Updated

Some facets of President Obama’s State of the State address Tuesday we needn’t entertain.

There’ll be empty chair up in the House gallery, next to or not far from the first lady. Brace yourself for a lecture on guns – the president (as he did in the Northern Virginia town hall  making it clear that while he doesn’t want to take away anyone’s firearms, but safety comes at the price of greater federal vigilance.

The president will try to convince us that he has a plan for keeping us safe. Let’s see if he can do so without reverting to his professorial days at the University of Chicago (“Islam is a religion that practices peace”).

And he’ll tell the American people that the economy is going great guns (not this president’s turn of phrase) – usually, the second applause line after “the state of our union is strong”.

And what will Mr. Obama offer that will make conservatives eyes roll? Here are four thoughts:

1.   The Biden Shout-Out. Not only is it Obama’s last SOTU, it’s also the last time that Vice President Joe Biden will have a seat in the chamber since he came to Washington in 1973 (that’s not a typo — the man’s been a Washington fixture for four decades).
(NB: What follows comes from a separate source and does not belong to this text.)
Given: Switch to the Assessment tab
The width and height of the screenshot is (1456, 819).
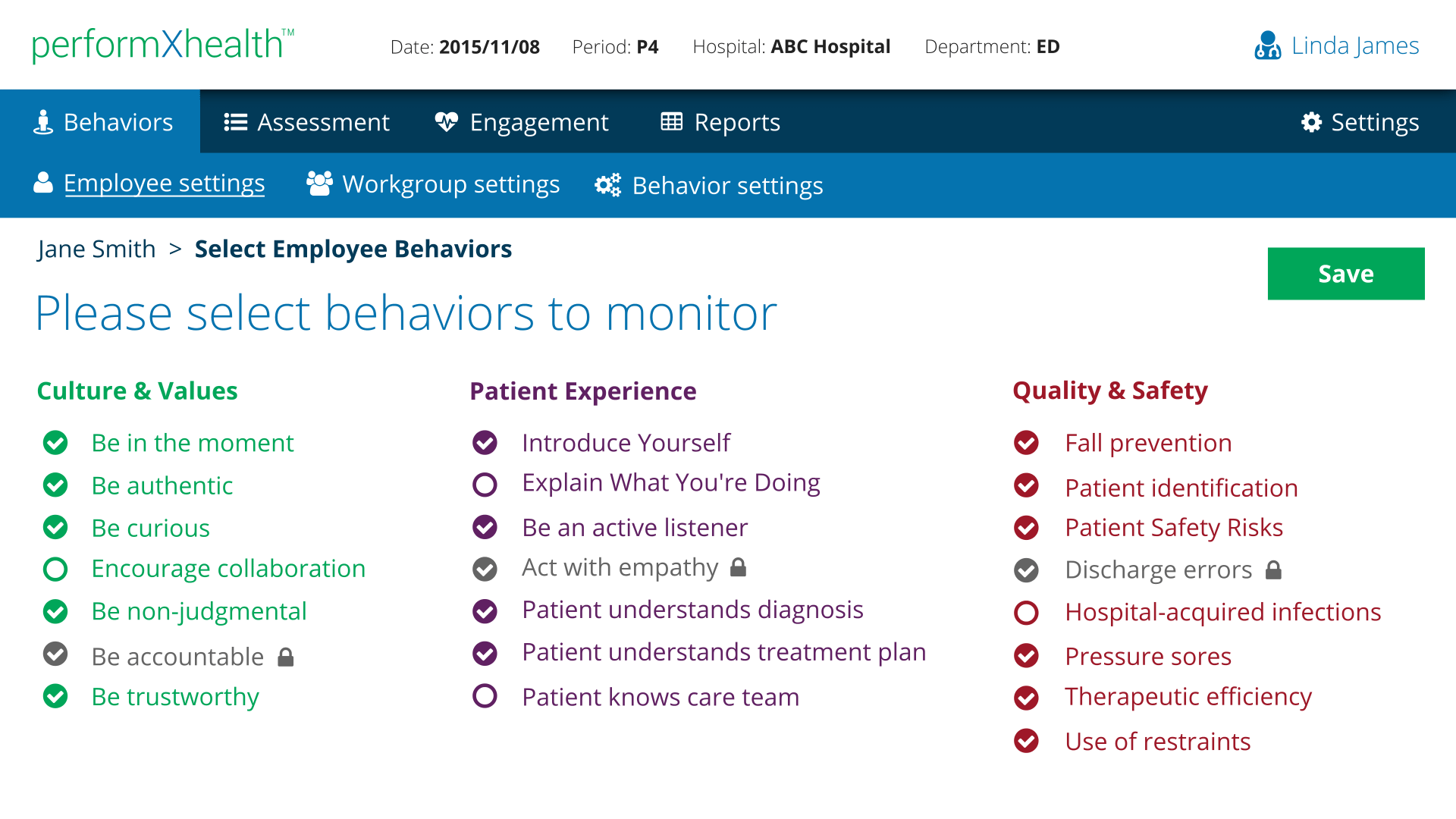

2015 was Biden’s annus horribilis. In May, he lost his son, Beau. In October, he passed on his last chance to seek the presidency.

By all accounts, Biden has been a loyal vice president. He’s also pushed Obama in directions the President was reluctant to take – most notably, same-sex legalization. But this is a national speech in somber times, with lasting international implications. The President should leave the bromantic embrance and Biden pda back at the White House.

2.   I Want To Work With You Republicans – Even If Everything Is Your Own Damn Fault. No Obama State of the Union would be complete without a (half-hearted) call for bipartisanship, all the while making it clear that it’s obstinate congressional Republicans to blame for Washington gridlock.

From the White House’s perspective, the problem is the GOP as a party of sore losers – even with when Republicans have won midterm elections. Sadly, had the President courted, say, someone quite reasonable like Maine Sen. Olympia Snowe, he’d have heard a different story: for all pre-election talk about changing the tone in Washington, once the Democratic House passed the $825 billion stimulus package a week into the Obama presidency, the well was poisoned. The President’s last SOTU will only underscore the disconnect.

3.   Climate Change. You know it’s going to happen – somewhere between gun control and warmer relations with Cuba. The question: how does Obama present climate change – as an extension of his economic agenda, or global scourge sure to kill us all?

I live in California, where Gov. Jerry Brown has latched onto climate-change late in his political career with what might be best described as a missionary zeal. Like Obama, Brown lends overheated language to global warming. And, like the President, when not warning about the coming apocalypse, he’s browbeating his critics.

There’s a smart approach for Brown to take out west – link a changing climate to a parched landscape and a fragile economic recovery. Let’s see if Obama is anywhere as nuanced back in Washington. Should he trot out the line that climate-change is the greatest threat to the planet? Republicans will groan; viewers may change the channel.

4.   The Republican Response.  Wait a second, this is about things that will annoy the right, right? Yes, which is why South Carolina Gov. Nikki Haley’s response bears mention.

Five Republicans have dropped out of the presidential race so far – four, with this in common: all were past or present governors. This suggests the conservative grassroots at present isn’t interested in two things: establishment figures and executive offering the obligatory “as we’d done in my state, I’ll do in Washington” message.

Haley, whose name will surface this summer when veep speculation begins, could tell a tale of all she’s done in South Carolina: economic expansion, education reform and empathy (she deftly handled last fall’s shooting at Charleston’s AME Emanuel Church.

Or, will she use the moment to come out as a Trumpkin (immigration, political correctness and America being pushed around by other nations)?

For years, Republicans have struggled with how to stage a strong response to the Obama State of the Union. Bobby Jindal laid an egg; Marco Rubio had that unfortunate water break. Small wonder some Republicans have soured on the tradition.

Is it too late to see what Trump’s doing Tuesday night?